# Work required
Copy out precisely the lines from the start of the data through the line with "Given: Open the 插入 ribbon tab", and keep pictures out of it.

# Data for this exercise
-*-*-
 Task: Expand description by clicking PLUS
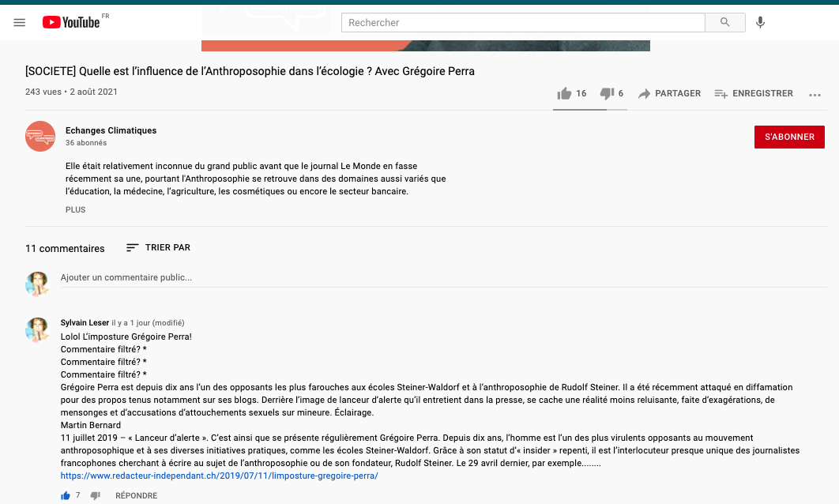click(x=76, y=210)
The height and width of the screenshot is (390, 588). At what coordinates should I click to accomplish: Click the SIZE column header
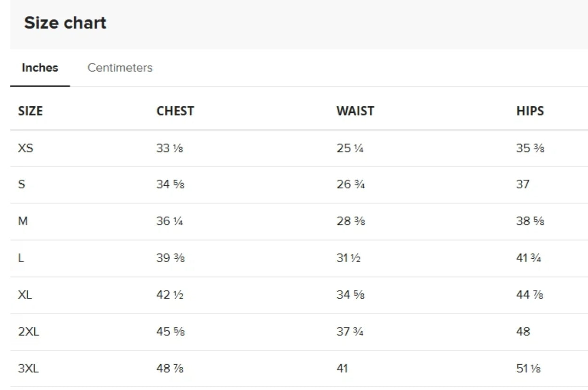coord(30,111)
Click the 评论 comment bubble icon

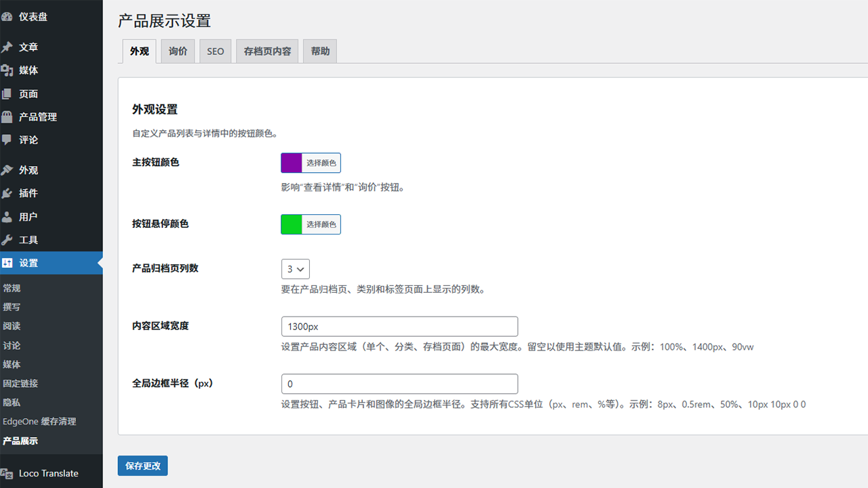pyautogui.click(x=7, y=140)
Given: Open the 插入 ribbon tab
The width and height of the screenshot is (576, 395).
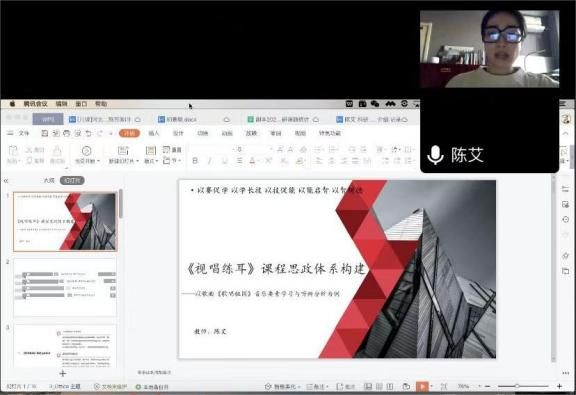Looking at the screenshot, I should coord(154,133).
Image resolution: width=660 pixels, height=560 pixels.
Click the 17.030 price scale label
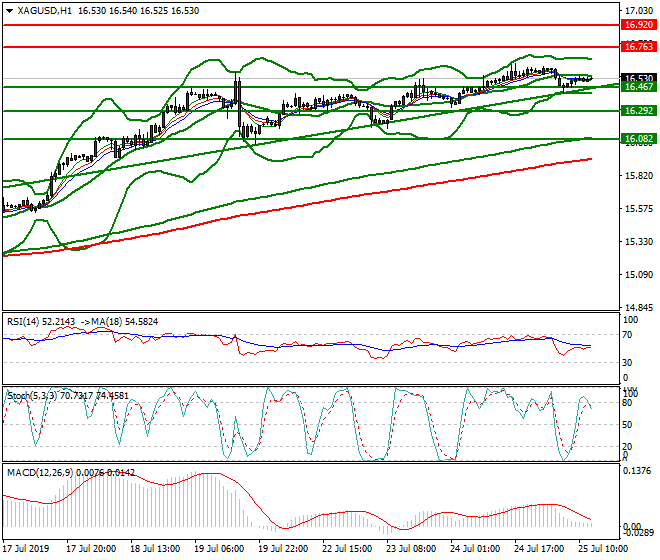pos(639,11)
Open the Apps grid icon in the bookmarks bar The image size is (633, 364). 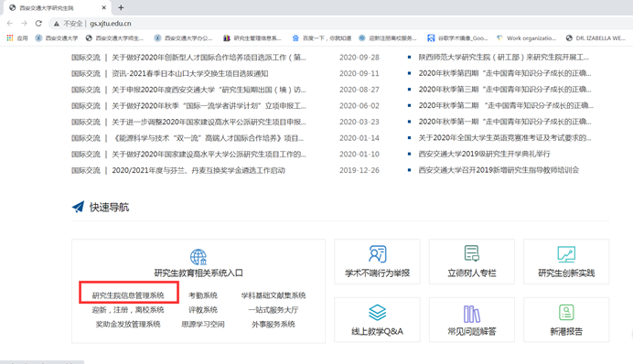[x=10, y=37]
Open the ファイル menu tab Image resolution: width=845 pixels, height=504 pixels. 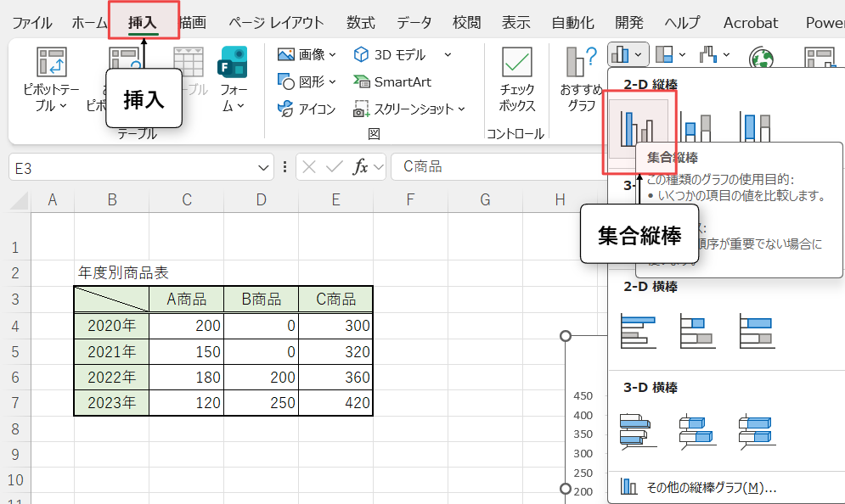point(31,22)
-*-*-
# Answer for this exercise
 Task: Expand description by clicking PLUS
click(x=76, y=210)
The height and width of the screenshot is (390, 588). At what coordinates should I click to accomplish: Click the SIZE column header
coord(30,111)
Click the 评论 comment bubble icon

pyautogui.click(x=7, y=140)
Given: Open the 插入 ribbon tab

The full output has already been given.